- Born: Olivier Jean Bohuon 3 January 1959 (age 67) Paris, France
- Died: 5 May 2024
- Education: HEC Paris University of Paris-Sud
- Occupation: Businessman
- Years active: 1970–present
- Title: CEO, Smith & Nephew plc
- Term: 2011–2018
- Predecessor: David Illingworth
- Successor: Namal Nawana
- Spouse: Alexandra Polliot
- Children: 3

= Olivier Bohuon =

French businessman

Olivier Jean Bohuon (3 January 1959 - 5 May 2024) was a French businessman. He was the chief executive (CEO) of Smith & Nephew plc, a British multinational medical equipment manufacturing company.

==Early life==
Olivier Bohuon was born on 3 January 1959 in Paris. He is the son of Claude Bohuon and Odile Guinnebault.

Bohuon earned a doctorate in pharmacy from University of Paris-Sud in 1982 and a master in business administration from HEC Paris in 1985.

==Career==
Bohuon was the chief executive of Smith & Nephew plc and Smith & Nephew Inc from April 2011 until May 2018. He was the chief executive of Laboratoires Pierre Fabre from September 2010. Before that, he worked for Abbott Laboratories from 2003 to July 2010, rising to executive vice president, pharmaceutical products.

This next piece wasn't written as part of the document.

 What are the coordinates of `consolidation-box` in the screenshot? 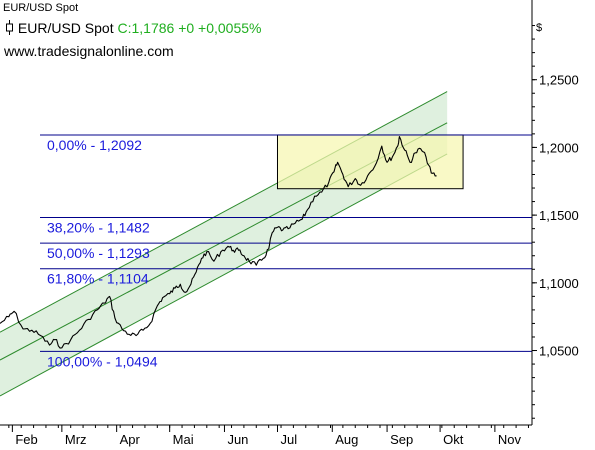 It's located at (370, 162).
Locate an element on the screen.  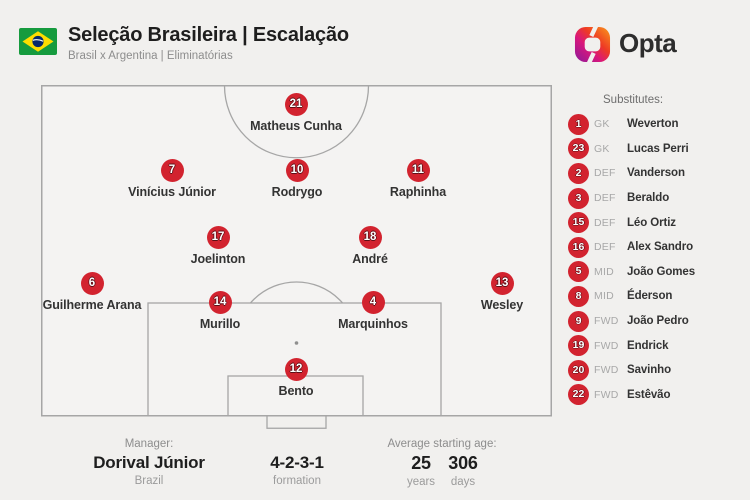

Bohuon was senior vice president, director of European commercial operations at GlaxoSmithKline from 2001 to 2003. He was CEO and then president of SmithKline Beecham France from 1995 to 2001. He was the marketing director and then the operations director of Glaxo France from 1991 to 1995. He worked for Abbott Laboratories from 1988 to 1991.

Bohuon was a director of HealthCare Promise Investments Partners SA (Luxembourg). He was a member of the supervisory board at Virbac SA. He was a member of the National Pharmacy Academy and the Academy of Technologies. Since August 2018, Bohuon was vice chairman of healthcare and pharma company LEO Pharma.

Bohuon became a Knight of the Legion of Honour in 2007.

==Personal life==
Bohuon married Alexandra Polliot in 1981. They have two sons and a daughter.

In February 2016, Smith & Nephew said Bohuon had a "highly treatable form of cancer." He died in May 2024.